START DATA FOR THE TASK

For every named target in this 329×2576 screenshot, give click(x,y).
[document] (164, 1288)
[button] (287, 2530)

END DATA FOR THE TASK
START DATA FOR THE TASK

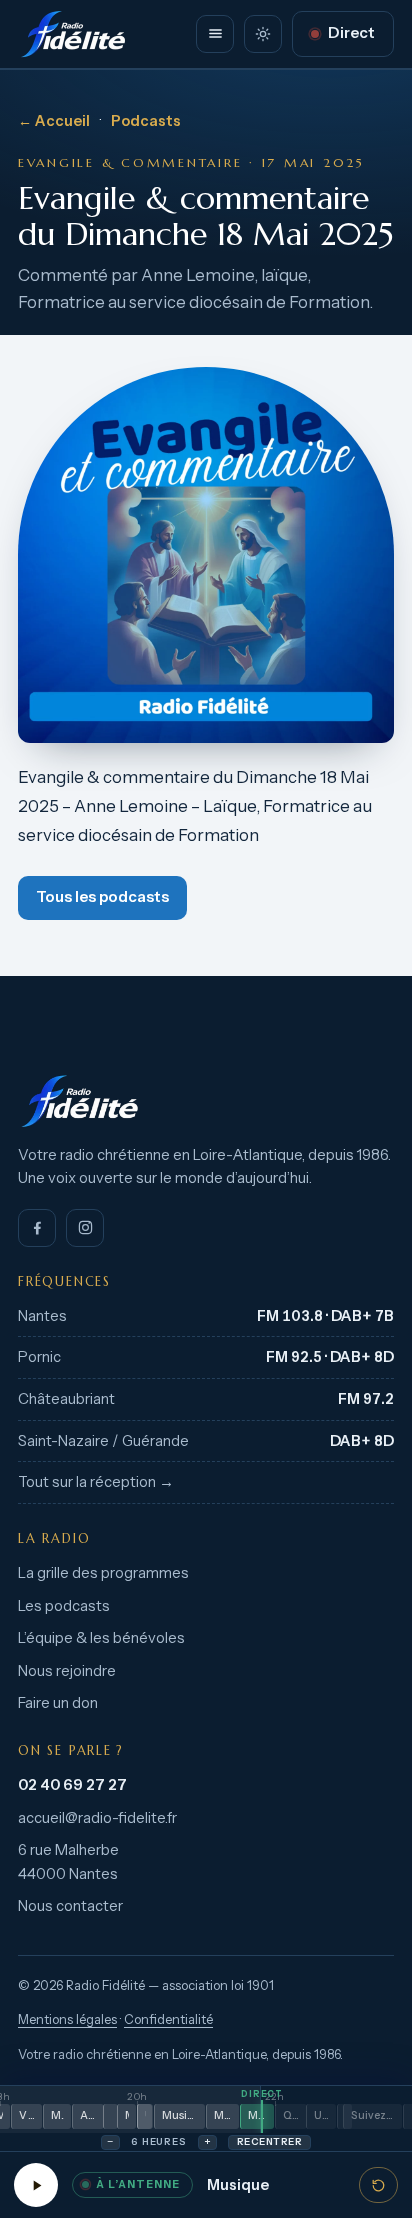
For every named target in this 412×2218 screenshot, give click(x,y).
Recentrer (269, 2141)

END DATA FOR THE TASK

→ EXERCISE PROMPT
Above are the records; from them, give again exactly the lines from the one containing "For every named target in this 412×2218" through the one containing "Recentrer (269, 2141)", both included.

→ ANSWER TO THE EXERCISE
For every named target in this 412×2218 screenshot, give click(x,y).
Recentrer (269, 2141)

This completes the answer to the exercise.